Reparations Commission v. Universal Deep-Sea Fishing Corporation

A.M. No. 21901-96 · 1978-06-27 · J. CONCEPCION JR., J.: · Primary: Commercial; Secondary: Civil
REITERATION

Facts

The Antecedents: The Reparations Commission awarded six trawl boats to Universal Deep-Sea Fishing Corporation (UNIVERSAL) as end-user. Three contracts of Conditional Purchase and Sale of Reparations Goods were executed for these vessels. Performance bonds were issued by Manila Surety and Fidelity Co., Inc. (Manila Surety) to guarantee UNIVERSAL's obligations, with indemnity agreements executed by UNIVERSAL in favor of Manila Surety. Pablo S. Sarmiento also executed indemnity agreements. Procedural History: On August 10, 1962, the Reparations Commission filed an action against UNIVERSAL and Manila Surety to recover amounts due under the contracts. UNIVERSAL contended that the amounts were not yet due. Manila Surety also argued the action was premature but filed a cross-claim against UNIVERSAL and a third-party complaint against Pablo S. Sarmiento. The trial court rendered judgment ordering UNIVERSAL and Manila Surety to pay various sums, and UNIVERSAL and Sarmiento to indemnify Manila Surety. The Petition: UNIVERSAL, Manila Surety, and Pablo Sarmiento appealed the decision of the Court of First Instance of Manila.

Issue(s)

Whether the first installments under the three contracts of conditional purchase and sale of reparations goods were due and demandable when the complaint was filed. Whether the claim of Manila Surety for P7,251.42 as premiums on the performance bonds should be awarded. Whether the P10,000.00 down payment made by UNIVERSAL should be applied to the guaranteed indebtedness under Article 1254 of the Civil Code. Whether Pablo S. Sarmiento is personally liable on the indemnity agreements.

Ruling

The Supreme Court affirmed the judgment with modification, ordering UNIVERSAL to pay Manila Surety P7,251.42 for premiums and documentary stamps. The Court ruled that the first installments were due and demandable, that Sarmiento was personally liable, and that the premiums were payable.

Ratio Decidendi

On the first installment due dates: The Court clarified that the terms of the contracts were clear. The first installment, representing 10% of the purchase price, was due within 24 months of delivery, as stipulated in the contracts and consistent with Rep. Act No. 1789. The subsequent amounts listed in the schedules, such as P56,597.20 for M/S UNIFISH 1 and 2, were not additional first installments but the first of the ten equal yearly installments for the balance of the purchase price. Therefore, UNIVERSAL's obligation to pay the first installments was due and demandable when the complaint was filed on August 10, 1962. The Court cited Reparations Commission vs. Northern Lines, Inc. et al. to support its interpretation of similar schedules and the governing law. On the claim for premiums: The Court found the claim of Manila Surety for P7,251.42 in premiums well-taken.
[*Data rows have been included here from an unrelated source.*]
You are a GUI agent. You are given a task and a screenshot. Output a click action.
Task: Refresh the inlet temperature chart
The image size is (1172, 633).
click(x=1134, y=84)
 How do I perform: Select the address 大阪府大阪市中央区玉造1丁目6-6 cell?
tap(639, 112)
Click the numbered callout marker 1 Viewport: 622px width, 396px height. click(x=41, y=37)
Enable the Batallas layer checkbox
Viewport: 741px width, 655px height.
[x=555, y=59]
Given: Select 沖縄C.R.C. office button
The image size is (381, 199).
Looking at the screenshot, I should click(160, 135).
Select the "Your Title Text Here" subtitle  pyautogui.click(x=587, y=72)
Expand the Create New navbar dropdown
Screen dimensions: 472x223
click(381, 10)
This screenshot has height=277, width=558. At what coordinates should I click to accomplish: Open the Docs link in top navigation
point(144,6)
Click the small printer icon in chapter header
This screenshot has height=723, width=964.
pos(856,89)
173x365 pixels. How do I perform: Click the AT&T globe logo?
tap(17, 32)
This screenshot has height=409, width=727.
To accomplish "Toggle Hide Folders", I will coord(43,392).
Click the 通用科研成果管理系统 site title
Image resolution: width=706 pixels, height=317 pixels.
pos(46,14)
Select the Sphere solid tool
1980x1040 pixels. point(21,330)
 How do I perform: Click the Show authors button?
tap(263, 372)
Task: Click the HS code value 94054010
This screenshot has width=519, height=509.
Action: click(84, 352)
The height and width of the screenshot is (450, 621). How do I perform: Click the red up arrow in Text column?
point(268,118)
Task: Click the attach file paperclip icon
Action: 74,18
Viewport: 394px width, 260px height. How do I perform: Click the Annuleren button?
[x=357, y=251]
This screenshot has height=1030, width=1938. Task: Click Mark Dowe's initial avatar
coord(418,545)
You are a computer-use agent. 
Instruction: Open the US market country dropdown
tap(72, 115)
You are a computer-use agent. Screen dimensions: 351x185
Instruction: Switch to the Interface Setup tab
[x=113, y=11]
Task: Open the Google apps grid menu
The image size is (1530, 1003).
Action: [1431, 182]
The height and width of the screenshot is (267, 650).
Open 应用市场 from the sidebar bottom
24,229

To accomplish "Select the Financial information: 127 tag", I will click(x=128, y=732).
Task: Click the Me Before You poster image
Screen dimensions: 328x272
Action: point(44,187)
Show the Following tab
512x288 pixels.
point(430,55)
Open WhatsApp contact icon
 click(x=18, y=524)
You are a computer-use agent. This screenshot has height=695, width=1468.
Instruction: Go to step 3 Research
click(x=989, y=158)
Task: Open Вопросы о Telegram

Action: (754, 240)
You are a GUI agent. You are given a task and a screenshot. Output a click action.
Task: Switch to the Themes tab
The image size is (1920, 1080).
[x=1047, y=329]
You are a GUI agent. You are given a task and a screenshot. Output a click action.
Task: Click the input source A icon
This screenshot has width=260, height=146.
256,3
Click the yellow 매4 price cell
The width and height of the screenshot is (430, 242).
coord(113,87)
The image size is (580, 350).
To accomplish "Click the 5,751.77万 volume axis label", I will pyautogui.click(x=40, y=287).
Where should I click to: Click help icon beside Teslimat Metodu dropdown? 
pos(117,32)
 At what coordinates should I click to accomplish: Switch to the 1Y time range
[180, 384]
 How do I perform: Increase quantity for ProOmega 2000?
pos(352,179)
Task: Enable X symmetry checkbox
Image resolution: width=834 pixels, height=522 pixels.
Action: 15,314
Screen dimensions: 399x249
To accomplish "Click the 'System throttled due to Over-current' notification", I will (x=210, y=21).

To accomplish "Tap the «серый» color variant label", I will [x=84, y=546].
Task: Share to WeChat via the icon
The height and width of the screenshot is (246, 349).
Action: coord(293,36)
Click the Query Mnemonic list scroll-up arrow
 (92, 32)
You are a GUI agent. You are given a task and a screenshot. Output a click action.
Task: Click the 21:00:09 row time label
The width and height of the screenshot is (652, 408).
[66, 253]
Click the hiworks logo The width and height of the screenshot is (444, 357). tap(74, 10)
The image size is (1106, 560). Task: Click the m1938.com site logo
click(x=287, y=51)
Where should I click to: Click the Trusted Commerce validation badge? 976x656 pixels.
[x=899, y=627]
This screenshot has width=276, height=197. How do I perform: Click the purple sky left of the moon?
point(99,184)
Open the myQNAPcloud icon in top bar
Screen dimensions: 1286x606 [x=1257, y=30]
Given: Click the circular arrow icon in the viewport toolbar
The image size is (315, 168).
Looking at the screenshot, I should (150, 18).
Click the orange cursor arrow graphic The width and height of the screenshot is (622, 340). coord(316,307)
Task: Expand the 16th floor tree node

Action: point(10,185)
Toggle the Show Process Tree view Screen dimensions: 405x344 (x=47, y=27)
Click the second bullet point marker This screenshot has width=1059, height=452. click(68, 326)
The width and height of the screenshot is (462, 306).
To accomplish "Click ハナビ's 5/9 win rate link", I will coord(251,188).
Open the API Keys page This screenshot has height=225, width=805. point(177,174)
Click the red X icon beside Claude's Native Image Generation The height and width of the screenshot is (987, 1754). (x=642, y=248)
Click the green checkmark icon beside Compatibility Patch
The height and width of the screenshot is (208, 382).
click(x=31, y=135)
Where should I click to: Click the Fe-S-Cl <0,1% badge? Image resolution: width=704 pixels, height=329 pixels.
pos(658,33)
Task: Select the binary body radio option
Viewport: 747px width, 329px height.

The indemnity agreements expressly stipulated that UNIVERSAL would pay premiums on the performance bonds. This obligation subsists as long as the surety's liability exists, making the payment of premiums a continuing consideration for the surety's undertaking. Thus, UNIVERSAL was ordered to pay this amount to Manila Surety. On the application of the down payment: The Court ruled that the rules on imputation of payment under Articles 1252 to 1254 of the Civil Code are not applicable to a surety's obligation, which is contingent and singular. The indemnity agreement was for the full and faithful compliance with the contract, not just a specific portion of the debt. While the P10,000.00 down payment was deducted from the initial amount, the first of the ten yearly installments on the balance had also accrued. Therefore, the surety company was held liable to the full extent of its undertaking, and no error was committed by the trial court in this regard. On Pablo S. Sarmiento's personal liability: The Court found no merit in Sarmiento's claim of not being personally liable. The indemnity agreements showed that Pablo S. Sarmiento signed twice: once as acting general manager of UNIVERSAL and again in his individual capacity. Furthermore, the acknowledgment before the notary public stated that Sarmiento appeared "for himself and on behalf of Universal Deep-Sea Fishing Corporation," indicating his personal appearance and voluntary act. This dual signing and personal acknowledgment established his individual liability.

Main Doctrine

The terms of contracts for the purchase and sale of reparations vessels, including the amounts and due dates of installments, are to be interpreted strictly according to their express provisions, and any ambiguity arising from schedules must be resolved in light of the governing law and the clear intent of the parties. The first installment, representing 10% of the purchase price, is distinct from the subsequent yearly installments of the balance.